■ What you are asked to do ■
Every line below from the one containing "Task: Open the People sidebar icon" through the one containing "Task: Toggle Pricing" must be transcribed exactly. Omit all lines outside that stretch.

Extracted records:
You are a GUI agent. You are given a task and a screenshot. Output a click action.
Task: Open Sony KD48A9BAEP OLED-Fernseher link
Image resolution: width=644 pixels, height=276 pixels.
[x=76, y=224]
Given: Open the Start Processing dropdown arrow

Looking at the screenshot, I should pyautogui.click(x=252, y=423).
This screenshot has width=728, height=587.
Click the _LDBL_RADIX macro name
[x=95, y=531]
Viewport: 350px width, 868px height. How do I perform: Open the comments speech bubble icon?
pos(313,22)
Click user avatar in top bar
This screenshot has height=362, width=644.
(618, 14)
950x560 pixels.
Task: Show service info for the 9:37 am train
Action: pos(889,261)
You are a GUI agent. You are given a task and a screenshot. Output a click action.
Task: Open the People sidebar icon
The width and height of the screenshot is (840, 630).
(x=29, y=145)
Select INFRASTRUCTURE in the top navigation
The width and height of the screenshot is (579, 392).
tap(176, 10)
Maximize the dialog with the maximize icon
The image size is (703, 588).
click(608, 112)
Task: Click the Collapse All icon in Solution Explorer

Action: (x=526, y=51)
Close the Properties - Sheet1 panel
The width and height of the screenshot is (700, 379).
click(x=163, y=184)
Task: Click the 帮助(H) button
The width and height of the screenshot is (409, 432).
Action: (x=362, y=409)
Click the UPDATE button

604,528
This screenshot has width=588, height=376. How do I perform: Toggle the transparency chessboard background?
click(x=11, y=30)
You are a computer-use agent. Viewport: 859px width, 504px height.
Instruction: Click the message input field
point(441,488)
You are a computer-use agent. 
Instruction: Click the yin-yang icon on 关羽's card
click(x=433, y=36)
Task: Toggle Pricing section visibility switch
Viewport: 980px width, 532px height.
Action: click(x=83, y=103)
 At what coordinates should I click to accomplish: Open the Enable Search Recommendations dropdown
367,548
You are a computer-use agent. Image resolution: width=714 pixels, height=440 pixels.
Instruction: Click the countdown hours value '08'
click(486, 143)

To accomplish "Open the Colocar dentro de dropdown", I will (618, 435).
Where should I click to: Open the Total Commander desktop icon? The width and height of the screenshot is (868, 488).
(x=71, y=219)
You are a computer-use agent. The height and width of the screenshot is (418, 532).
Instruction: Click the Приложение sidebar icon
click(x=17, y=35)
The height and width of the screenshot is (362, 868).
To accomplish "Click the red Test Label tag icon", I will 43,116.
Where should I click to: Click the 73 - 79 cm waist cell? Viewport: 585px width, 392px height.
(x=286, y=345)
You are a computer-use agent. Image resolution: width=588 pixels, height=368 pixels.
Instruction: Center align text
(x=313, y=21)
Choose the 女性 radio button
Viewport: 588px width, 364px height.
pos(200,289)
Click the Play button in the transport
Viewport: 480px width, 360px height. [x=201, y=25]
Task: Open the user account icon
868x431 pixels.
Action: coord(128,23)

■ Exercise answer ■
Task: Open the People sidebar icon
The width and height of the screenshot is (840, 630).
(x=29, y=145)
Select INFRASTRUCTURE in the top navigation
The width and height of the screenshot is (579, 392).
tap(176, 10)
Maximize the dialog with the maximize icon
The image size is (703, 588).
click(608, 112)
Task: Click the Collapse All icon in Solution Explorer

Action: (x=526, y=51)
Close the Properties - Sheet1 panel
The width and height of the screenshot is (700, 379).
click(x=163, y=184)
Task: Click the 帮助(H) button
The width and height of the screenshot is (409, 432).
Action: (x=362, y=409)
Click the UPDATE button

604,528
This screenshot has width=588, height=376. How do I perform: Toggle the transparency chessboard background?
click(x=11, y=30)
You are a computer-use agent. Viewport: 859px width, 504px height.
Instruction: Click the message input field
point(441,488)
You are a computer-use agent. 
Instruction: Click the yin-yang icon on 关羽's card
click(x=433, y=36)
Task: Toggle Pricing section visibility switch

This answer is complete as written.